By Sherman Marshall, SGU Adult Basic Education Director
Editor’s Note: This blog post was submitted before the chaos of the COVID-19 pandemic ensued. The pandemic’s ramifications have halted much of GED programming and testing at TCUs, though project directors and GED instructors continue efforts to stay in contact with and support their students. We hope it won’t be long before this great work resumes!
The primary objective of the Dollar General GED/HSE Program is to increase the number of American Indians and Alaska Natives pursuing and achieving their high school equivalency credentials. The Sinte Gleska University (SGU) Adult Basic Education department set an ambitious goal to expand access to GED preparation services in underserved communities and populations on the Rosebud Reservation in 2019-20. A key component of these expansion efforts included offering GED tutoring at the Rosebud Sioux Tribe (RST) Adult Correctional Facility. Program planning discussions began in the summer of 2019 with Program Specialist, Tennille Black Feather.
The RST Adult Correctional Facility provides a variety of programming to promote the rehabilitation and reintegration of adult offenders through a collaborative effort between community service providers and facility staff. Melissa Eagle Bear, Facility Administrator, said, “Due to the significant number of offenders that do not have a high school diploma, getting a GED certificate is essential for the long-term success of the offender and for reducing recidivism.”
The SGU Adult Basic Education department uses a classroom in the correctional facility to provide weekly GED tutoring services on Monday and Friday mornings. Computers are available in the classroom to administer assessments and practice tests. GED Tutor Reginald Reifel began offering tutoring services on September 20, 2019. A total of four male offenders completed the enrollment process in September and began attending class in October 2019.

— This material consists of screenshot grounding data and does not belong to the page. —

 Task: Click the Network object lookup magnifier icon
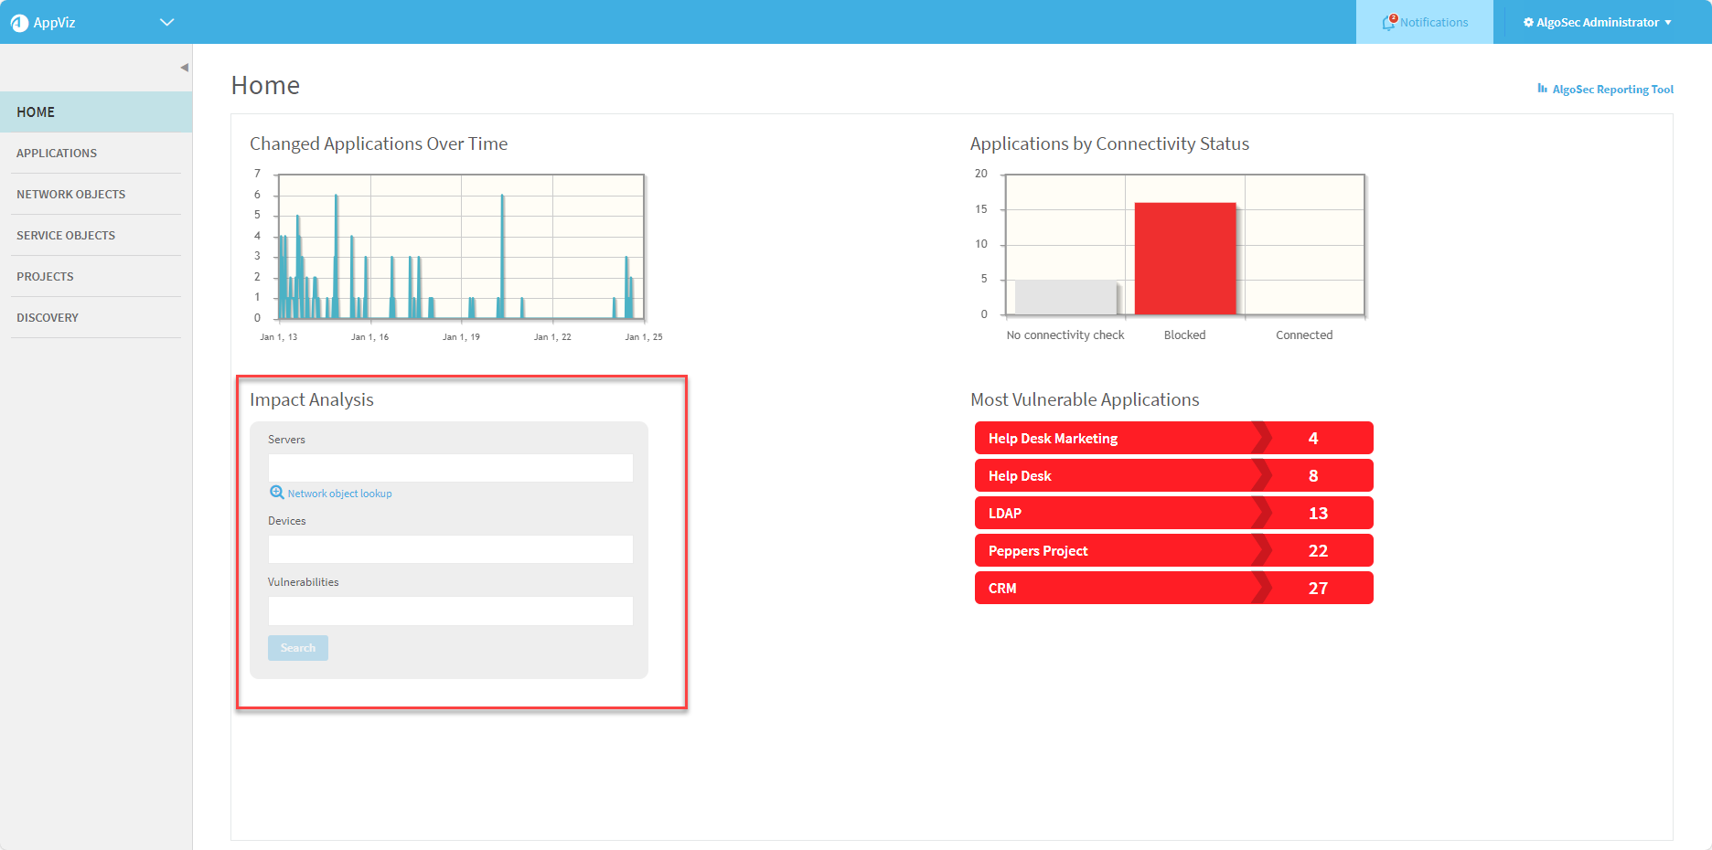[x=276, y=493]
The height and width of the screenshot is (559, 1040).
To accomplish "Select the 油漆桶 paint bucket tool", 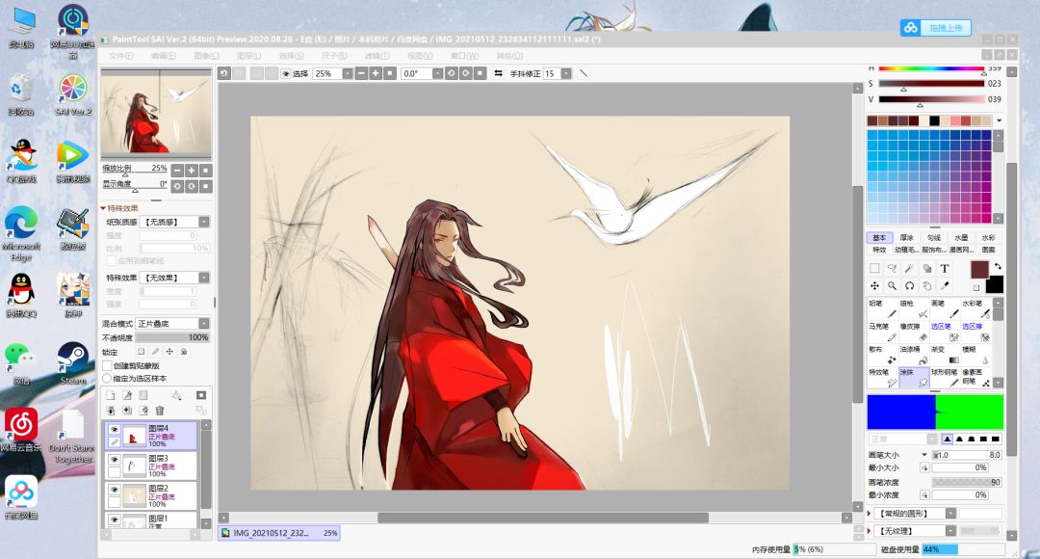I will (x=913, y=354).
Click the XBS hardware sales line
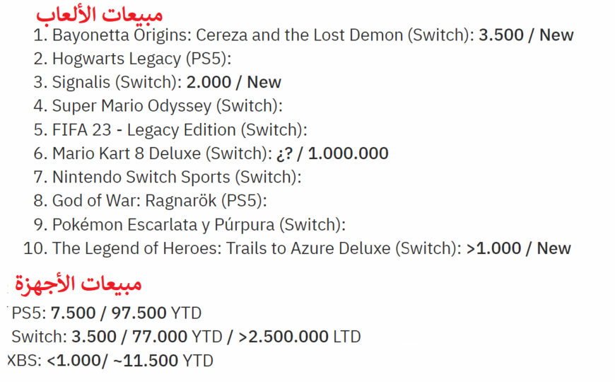The height and width of the screenshot is (382, 615). point(110,361)
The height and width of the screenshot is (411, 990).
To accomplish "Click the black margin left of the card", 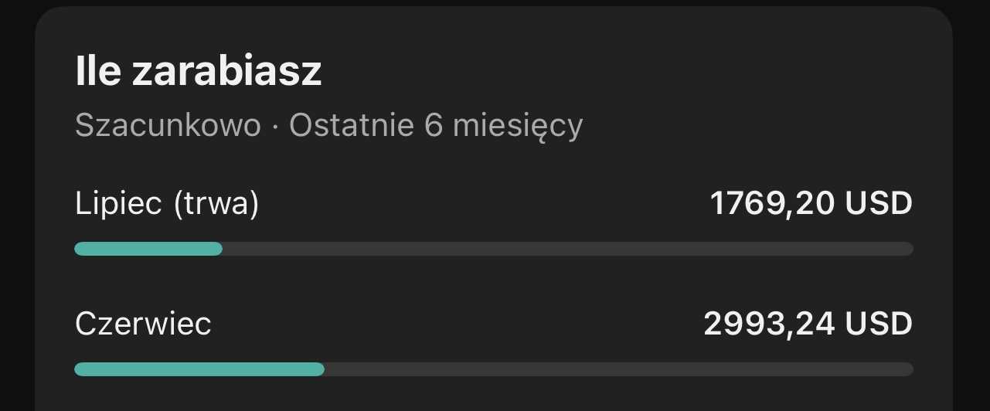I will coord(17,209).
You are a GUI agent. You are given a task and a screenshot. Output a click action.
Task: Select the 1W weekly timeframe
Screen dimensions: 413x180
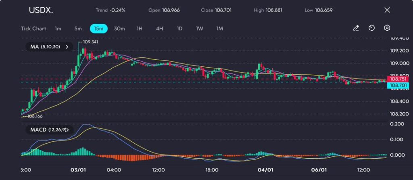200,29
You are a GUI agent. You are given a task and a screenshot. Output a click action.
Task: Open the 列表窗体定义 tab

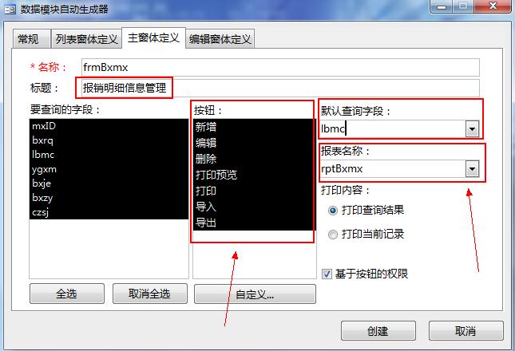(86, 39)
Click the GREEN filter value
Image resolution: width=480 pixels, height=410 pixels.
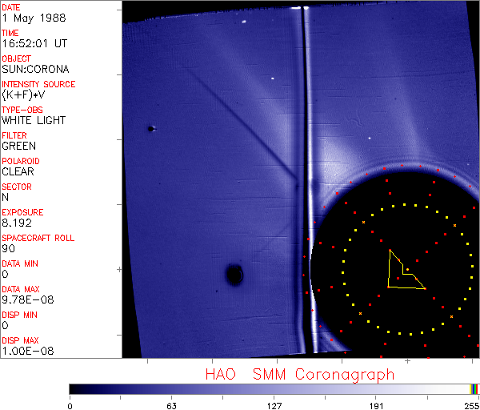click(x=18, y=147)
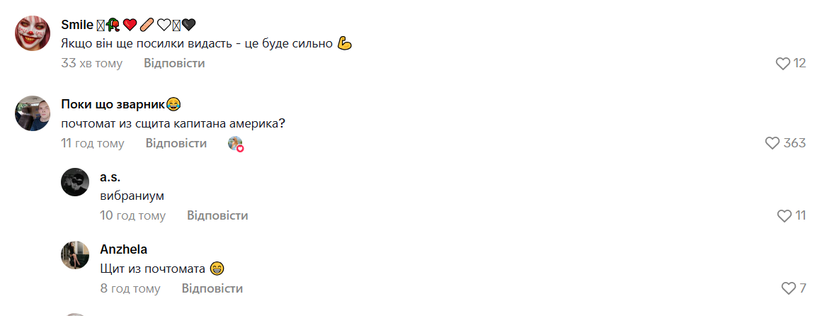Open the "Поки що зварник" profile avatar
The width and height of the screenshot is (827, 316).
[33, 113]
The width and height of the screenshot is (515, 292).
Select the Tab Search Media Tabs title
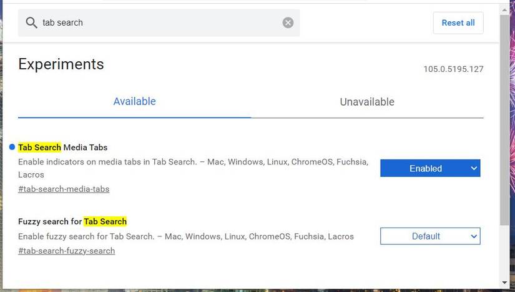(x=63, y=148)
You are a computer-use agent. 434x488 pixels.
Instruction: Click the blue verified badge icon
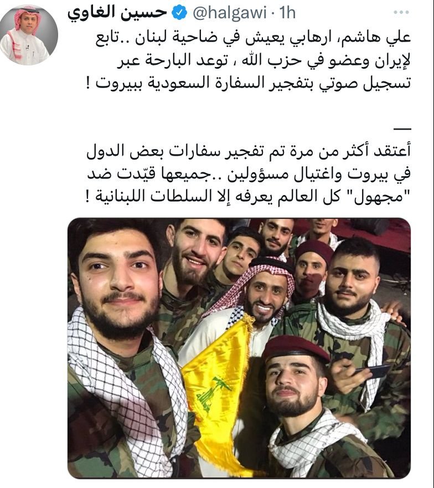pos(179,13)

While three of the students served at the correctional facility have since been transferred or released, two students progressed far enough to take GED practice tests and post-assessments. One student demonstrated a three-grade level increase on a post-assessment after four months of attendance. The department administers post-tests after 40 to 60 hours of instruction. Results from the post-test are compared to the student’s pretest to measure educational progress. On average, students can expect to demonstrate an increase of two grade levels on a post-test, so seeing even higher grade level increases was encouraging.
The SGU Adult Basic Education department will continue to identify potential students for the corrections GED program with Program Specialist, Clifford Fast Horse.
Melissa Eagle Bear hopes the GED program will continue to provide tutoring as well as training and resources for correctional officers to assist those students pursuing their GED. The Adult Basic Education staff will work with those students being released from the correctional facility to continue their studies at one of the department’s four offices or community tutoring sites to ensure their successful transition back into the tribal community.